→ **Instructions for the task**: Update the entries below by replacing "dropdown" with "drop-down list" and leaving everything else unchanged.

Text and element pointing entries
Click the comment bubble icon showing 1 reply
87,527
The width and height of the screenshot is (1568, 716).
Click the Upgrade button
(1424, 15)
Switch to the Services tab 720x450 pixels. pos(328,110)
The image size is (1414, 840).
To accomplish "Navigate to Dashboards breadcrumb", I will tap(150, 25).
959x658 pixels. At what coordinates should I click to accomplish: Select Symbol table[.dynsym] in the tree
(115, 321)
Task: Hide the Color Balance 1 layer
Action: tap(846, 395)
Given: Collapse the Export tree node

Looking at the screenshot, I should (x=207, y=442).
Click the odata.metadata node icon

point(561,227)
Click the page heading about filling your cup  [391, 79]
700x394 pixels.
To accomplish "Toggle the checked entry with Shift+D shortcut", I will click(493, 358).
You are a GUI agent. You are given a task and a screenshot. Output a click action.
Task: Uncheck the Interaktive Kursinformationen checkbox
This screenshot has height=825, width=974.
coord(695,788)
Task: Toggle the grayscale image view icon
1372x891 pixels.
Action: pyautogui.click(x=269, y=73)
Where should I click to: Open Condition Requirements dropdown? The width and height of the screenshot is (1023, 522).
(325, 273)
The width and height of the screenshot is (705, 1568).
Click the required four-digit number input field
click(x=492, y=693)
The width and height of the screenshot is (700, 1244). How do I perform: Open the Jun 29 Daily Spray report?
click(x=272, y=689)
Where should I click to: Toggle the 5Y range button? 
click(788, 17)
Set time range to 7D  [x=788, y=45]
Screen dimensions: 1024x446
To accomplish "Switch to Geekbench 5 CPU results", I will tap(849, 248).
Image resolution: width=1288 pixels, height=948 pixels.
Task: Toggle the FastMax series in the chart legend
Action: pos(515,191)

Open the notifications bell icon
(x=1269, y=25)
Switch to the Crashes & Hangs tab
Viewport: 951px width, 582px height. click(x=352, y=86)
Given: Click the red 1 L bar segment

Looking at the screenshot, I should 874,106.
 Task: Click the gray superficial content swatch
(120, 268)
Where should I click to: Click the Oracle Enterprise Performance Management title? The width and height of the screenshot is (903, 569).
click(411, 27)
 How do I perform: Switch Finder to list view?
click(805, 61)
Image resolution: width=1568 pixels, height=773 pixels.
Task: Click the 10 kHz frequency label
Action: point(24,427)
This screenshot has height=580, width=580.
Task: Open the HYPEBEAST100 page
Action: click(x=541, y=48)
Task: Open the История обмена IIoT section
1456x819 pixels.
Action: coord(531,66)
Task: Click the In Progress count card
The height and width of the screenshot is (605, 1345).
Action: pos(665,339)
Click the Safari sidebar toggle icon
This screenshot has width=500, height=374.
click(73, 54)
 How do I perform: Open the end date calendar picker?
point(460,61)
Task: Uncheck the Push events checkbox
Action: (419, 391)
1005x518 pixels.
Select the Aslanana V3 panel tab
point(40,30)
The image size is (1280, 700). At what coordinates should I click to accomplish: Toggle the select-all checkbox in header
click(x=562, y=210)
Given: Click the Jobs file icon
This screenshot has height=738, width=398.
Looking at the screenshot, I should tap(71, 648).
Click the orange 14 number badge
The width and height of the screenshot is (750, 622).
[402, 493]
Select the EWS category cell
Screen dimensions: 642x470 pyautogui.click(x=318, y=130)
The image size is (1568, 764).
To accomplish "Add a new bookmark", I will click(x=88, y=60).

→ **Response to this exercise**:
Click the comment bubble icon showing 1 reply
87,527
The width and height of the screenshot is (1568, 716).
Click the Upgrade button
(1424, 15)
Switch to the Services tab 720x450 pixels. pos(328,110)
The image size is (1414, 840).
To accomplish "Navigate to Dashboards breadcrumb", I will tap(150, 25).
959x658 pixels. At what coordinates should I click to accomplish: Select Symbol table[.dynsym] in the tree
(115, 321)
Task: Hide the Color Balance 1 layer
Action: tap(846, 395)
Given: Collapse the Export tree node

Looking at the screenshot, I should (x=207, y=442).
Click the odata.metadata node icon

point(561,227)
Click the page heading about filling your cup  [391, 79]
700x394 pixels.
To accomplish "Toggle the checked entry with Shift+D shortcut", I will click(493, 358).
You are a GUI agent. You are given a task and a screenshot. Output a click action.
Task: Uncheck the Interaktive Kursinformationen checkbox
This screenshot has height=825, width=974.
coord(695,788)
Task: Toggle the grayscale image view icon
1372x891 pixels.
Action: pyautogui.click(x=269, y=73)
Where should I click to: Open Condition Requirements drop-down list? The width and height of the screenshot is (1023, 522).
(325, 273)
The width and height of the screenshot is (705, 1568).
Click the required four-digit number input field
click(x=492, y=693)
The width and height of the screenshot is (700, 1244). How do I perform: Open the Jun 29 Daily Spray report?
click(x=272, y=689)
Where should I click to: Toggle the 5Y range button? 
click(788, 17)
Set time range to 7D  [x=788, y=45]
Screen dimensions: 1024x446
To accomplish "Switch to Geekbench 5 CPU results", I will tap(849, 248).
Image resolution: width=1288 pixels, height=948 pixels.
Task: Toggle the FastMax series in the chart legend
Action: pos(515,191)

Open the notifications bell icon
(x=1269, y=25)
Switch to the Crashes & Hangs tab
Viewport: 951px width, 582px height. click(x=352, y=86)
Given: Click the red 1 L bar segment

Looking at the screenshot, I should 874,106.
 Task: Click the gray superficial content swatch
(120, 268)
Where should I click to: Click the Oracle Enterprise Performance Management title? The width and height of the screenshot is (903, 569).
click(411, 27)
 How do I perform: Switch Finder to list view?
click(805, 61)
Image resolution: width=1568 pixels, height=773 pixels.
Task: Click the 10 kHz frequency label
Action: point(24,427)
This screenshot has height=580, width=580.
Task: Open the HYPEBEAST100 page
Action: click(x=541, y=48)
Task: Open the История обмена IIoT section
1456x819 pixels.
Action: coord(531,66)
Task: Click the In Progress count card
The height and width of the screenshot is (605, 1345).
Action: pos(665,339)
Click the Safari sidebar toggle icon
This screenshot has width=500, height=374.
click(73, 54)
 How do I perform: Open the end date calendar picker?
point(460,61)
Task: Uncheck the Push events checkbox
Action: (419, 391)
1005x518 pixels.
Select the Aslanana V3 panel tab
point(40,30)
The image size is (1280, 700). At what coordinates should I click to accomplish: Toggle the select-all checkbox in header
click(x=562, y=210)
Given: Click the Jobs file icon
This screenshot has height=738, width=398.
Looking at the screenshot, I should tap(71, 648).
Click the orange 14 number badge
The width and height of the screenshot is (750, 622).
[402, 493]
Select the EWS category cell
Screen dimensions: 642x470 pyautogui.click(x=318, y=130)
The image size is (1568, 764).
To accomplish "Add a new bookmark", I will click(x=88, y=60).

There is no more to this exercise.